• **GESTELLTE AUFGABE 1**: Seit wann werden Überschwemmungen nach Sturmfluten in New Jersey laut dem Textauszug immer häufiger?

• **TEXTAUSZUG**:

Der US-Bundesstaat New Jersey ist von den Auswirkungen des Klimawandels betroffen: Der Meeresspiegel steigt, regelmäßig wird die Küstenregion von Hochwasserfluten geschädigt. Nun sollen Küstenbewohner ins sichere Landesinnere umgesiedelt werden - doch viele wehren sich.

Von Klaus Martin Höfer | 16.12.2018
    Starke Brandungswellen schlagen am 18.9.2003 an die Küste von Avalon (US-Bundesstaat New Jersey). Der gefürchtete Wirbelsturm "Isabel" hat am 18.9. die amerikanische Ostküste erreicht.
    Überschwemmungen nach Sturmfluten werden in New Jersey seit den 1950er-Jahren immer häufiger (picture alliance / Mihalek)

• **GEZEIGTE DATENSÄTZE**:
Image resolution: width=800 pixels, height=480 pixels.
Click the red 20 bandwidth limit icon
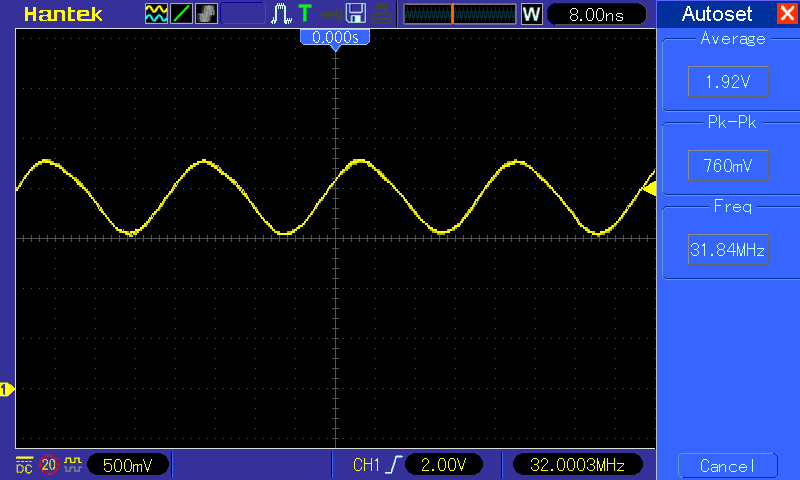click(x=49, y=465)
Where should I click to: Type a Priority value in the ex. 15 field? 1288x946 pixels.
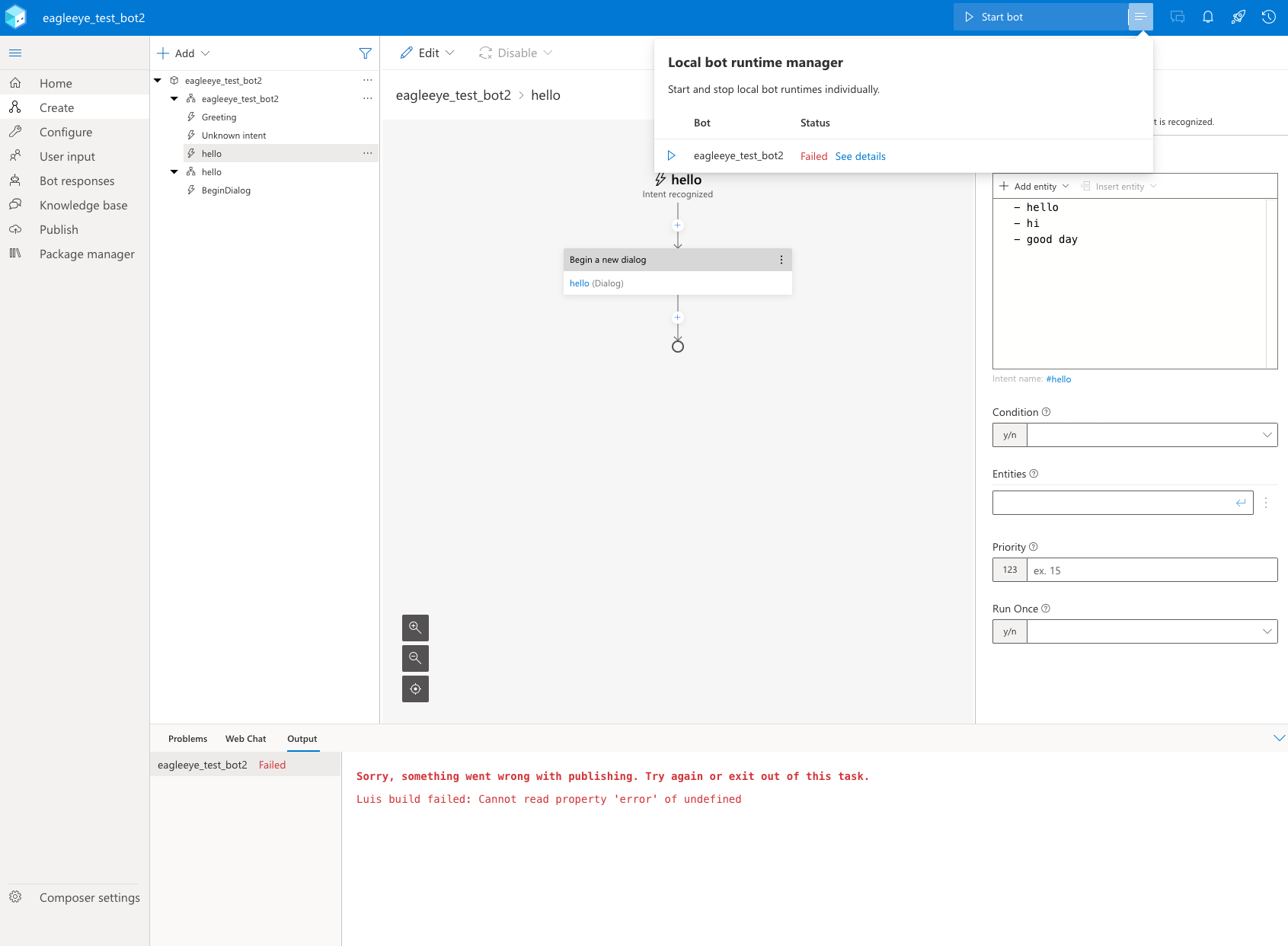click(1152, 569)
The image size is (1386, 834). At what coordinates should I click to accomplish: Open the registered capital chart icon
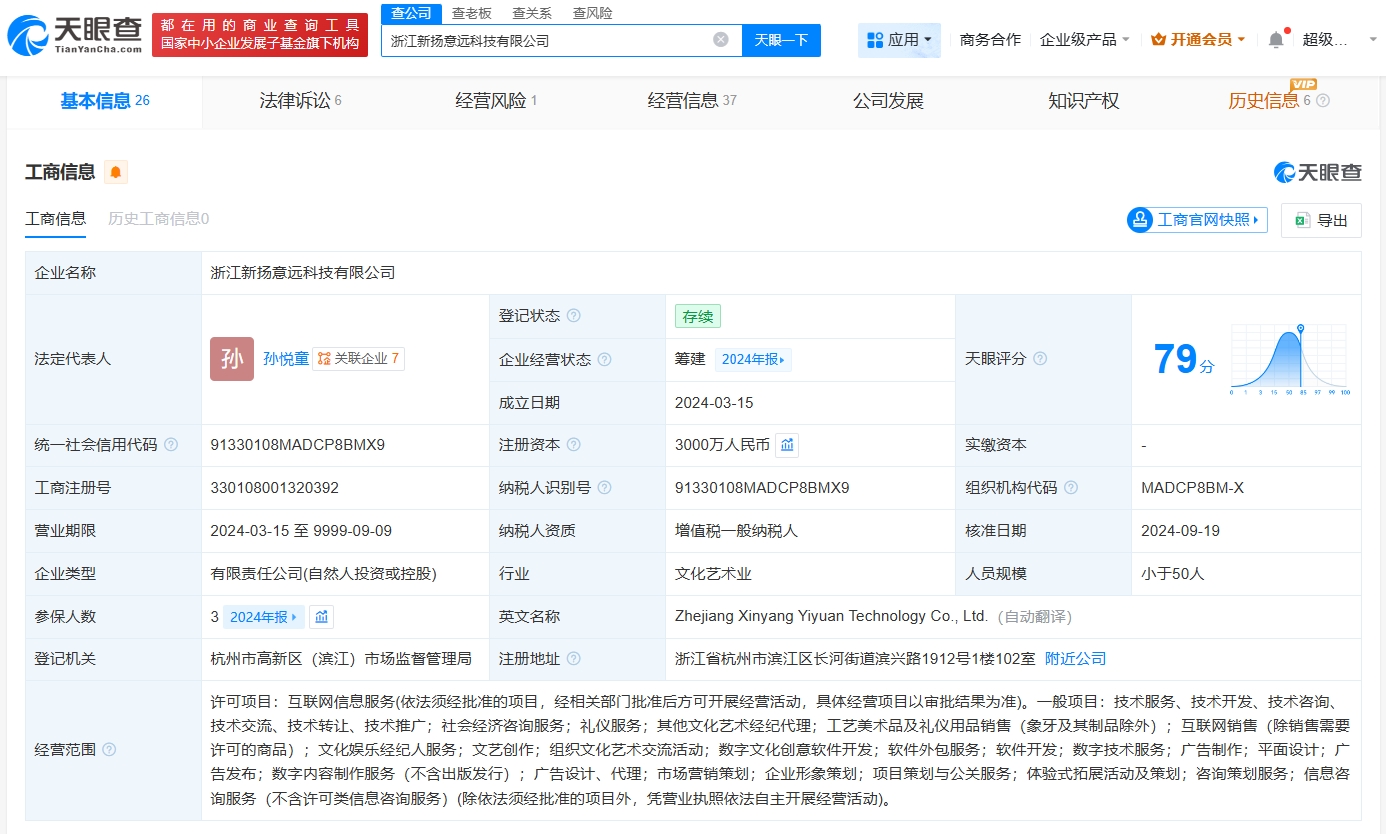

• **GESTELLTE AUFGABE 2**: Schreib die Datensätze neu, beginnend mit der Zeile, die „Where should I“ enthält, und endend mit dem Ende der Datensätze. Ersetze dabei „Priority“ durch „Severity“, lass alles Übrige unverändert und die Bilder weg.

• **RICHTIGE ANTWORT 1**: Seit den 1950er-Jahren.

• **RICHTIGE ANTWORT 2**:
Where should I click to: Type a Severity value in the ex. 15 field? 1288x946 pixels.
click(1152, 569)
The image size is (1386, 834). At what coordinates should I click to accomplish: Open the registered capital chart icon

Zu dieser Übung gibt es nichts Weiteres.